Everything from the first line below through the line with "[Vodafone: ecco come" is to be transcribed exactly, and nothing past it.

+===+

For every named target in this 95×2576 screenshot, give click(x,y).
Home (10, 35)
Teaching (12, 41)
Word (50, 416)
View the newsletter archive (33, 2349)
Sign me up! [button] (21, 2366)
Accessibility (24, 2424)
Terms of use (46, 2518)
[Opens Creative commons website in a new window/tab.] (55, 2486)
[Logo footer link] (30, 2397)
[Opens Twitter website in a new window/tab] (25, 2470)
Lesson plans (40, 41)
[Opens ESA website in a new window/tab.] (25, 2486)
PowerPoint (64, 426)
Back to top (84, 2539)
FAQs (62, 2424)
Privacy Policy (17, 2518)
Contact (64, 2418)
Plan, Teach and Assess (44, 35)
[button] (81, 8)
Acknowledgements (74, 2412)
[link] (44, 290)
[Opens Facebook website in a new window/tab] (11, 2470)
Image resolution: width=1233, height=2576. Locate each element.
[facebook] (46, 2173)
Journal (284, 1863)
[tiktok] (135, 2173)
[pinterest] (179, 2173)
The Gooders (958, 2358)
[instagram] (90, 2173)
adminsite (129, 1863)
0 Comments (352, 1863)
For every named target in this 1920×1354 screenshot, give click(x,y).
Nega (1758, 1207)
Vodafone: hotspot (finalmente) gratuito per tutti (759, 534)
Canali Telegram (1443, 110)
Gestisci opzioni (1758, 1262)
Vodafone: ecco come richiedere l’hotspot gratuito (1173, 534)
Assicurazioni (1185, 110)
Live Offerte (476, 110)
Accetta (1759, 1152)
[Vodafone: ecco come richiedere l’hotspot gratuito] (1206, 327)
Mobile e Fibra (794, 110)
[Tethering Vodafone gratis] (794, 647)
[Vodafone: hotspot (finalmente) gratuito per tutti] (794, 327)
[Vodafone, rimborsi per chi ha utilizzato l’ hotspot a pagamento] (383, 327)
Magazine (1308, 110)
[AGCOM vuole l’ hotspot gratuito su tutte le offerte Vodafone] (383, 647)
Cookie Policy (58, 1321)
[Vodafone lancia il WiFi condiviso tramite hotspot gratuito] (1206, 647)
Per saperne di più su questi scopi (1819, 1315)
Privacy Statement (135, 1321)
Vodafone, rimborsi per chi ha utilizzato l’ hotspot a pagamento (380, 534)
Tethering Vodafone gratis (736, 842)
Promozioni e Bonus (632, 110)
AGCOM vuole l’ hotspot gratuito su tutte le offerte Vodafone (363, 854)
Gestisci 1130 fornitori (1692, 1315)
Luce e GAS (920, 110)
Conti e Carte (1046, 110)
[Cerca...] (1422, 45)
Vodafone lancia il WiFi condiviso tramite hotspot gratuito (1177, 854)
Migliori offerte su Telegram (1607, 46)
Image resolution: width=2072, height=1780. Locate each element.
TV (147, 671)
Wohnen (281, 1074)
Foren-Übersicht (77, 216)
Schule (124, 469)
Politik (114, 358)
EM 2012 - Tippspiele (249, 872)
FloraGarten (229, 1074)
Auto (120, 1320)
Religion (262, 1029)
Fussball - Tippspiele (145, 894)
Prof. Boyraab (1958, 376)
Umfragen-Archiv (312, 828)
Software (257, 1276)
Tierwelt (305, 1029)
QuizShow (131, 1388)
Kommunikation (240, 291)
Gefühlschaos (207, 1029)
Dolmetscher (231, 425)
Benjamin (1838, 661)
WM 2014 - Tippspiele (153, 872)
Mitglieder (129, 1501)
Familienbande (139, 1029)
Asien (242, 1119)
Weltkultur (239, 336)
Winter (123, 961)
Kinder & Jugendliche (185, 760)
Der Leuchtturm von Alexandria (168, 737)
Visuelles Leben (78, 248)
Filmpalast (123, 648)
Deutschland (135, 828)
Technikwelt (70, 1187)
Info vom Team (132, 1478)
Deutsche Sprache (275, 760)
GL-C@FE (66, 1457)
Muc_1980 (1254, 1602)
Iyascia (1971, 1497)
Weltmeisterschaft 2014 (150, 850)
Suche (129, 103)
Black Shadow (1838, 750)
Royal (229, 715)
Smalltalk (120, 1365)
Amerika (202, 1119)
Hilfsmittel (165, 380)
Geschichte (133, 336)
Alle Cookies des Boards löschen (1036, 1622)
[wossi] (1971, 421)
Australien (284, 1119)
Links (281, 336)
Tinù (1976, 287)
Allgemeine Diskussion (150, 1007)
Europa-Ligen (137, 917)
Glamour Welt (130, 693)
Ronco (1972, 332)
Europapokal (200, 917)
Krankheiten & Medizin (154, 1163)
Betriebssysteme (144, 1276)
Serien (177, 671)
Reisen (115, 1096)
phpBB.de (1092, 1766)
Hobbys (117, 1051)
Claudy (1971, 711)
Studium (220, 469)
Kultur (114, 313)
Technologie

+===+

▸ Answer area:
For every named target in this 95×2576 screenshot, give click(x,y).
Home (10, 35)
Teaching (12, 41)
Word (50, 416)
View the newsletter archive (33, 2349)
Sign me up! [button] (21, 2366)
Accessibility (24, 2424)
Terms of use (46, 2518)
[Opens Creative commons website in a new window/tab.] (55, 2486)
[Logo footer link] (30, 2397)
[Opens Twitter website in a new window/tab] (25, 2470)
Lesson plans (40, 41)
[Opens ESA website in a new window/tab.] (25, 2486)
PowerPoint (64, 426)
Back to top (84, 2539)
FAQs (62, 2424)
Privacy Policy (17, 2518)
Contact (64, 2418)
Plan, Teach and Assess (44, 35)
[button] (81, 8)
Acknowledgements (74, 2412)
[link] (44, 290)
[Opens Facebook website in a new window/tab] (11, 2470)
Image resolution: width=1233, height=2576. Locate each element.
[facebook] (46, 2173)
Journal (284, 1863)
[tiktok] (135, 2173)
[pinterest] (179, 2173)
The Gooders (958, 2358)
[instagram] (90, 2173)
adminsite (129, 1863)
0 Comments (352, 1863)
For every named target in this 1920×1354 screenshot, give click(x,y).
Nega (1758, 1207)
Vodafone: hotspot (finalmente) gratuito per tutti (759, 534)
Canali Telegram (1443, 110)
Gestisci opzioni (1758, 1262)
Vodafone: ecco come richiedere l’hotspot gratuito (1173, 534)
Assicurazioni (1185, 110)
Live Offerte (476, 110)
Accetta (1759, 1152)
[Vodafone: ecco come richiedere l’hotspot gratuito] (1206, 327)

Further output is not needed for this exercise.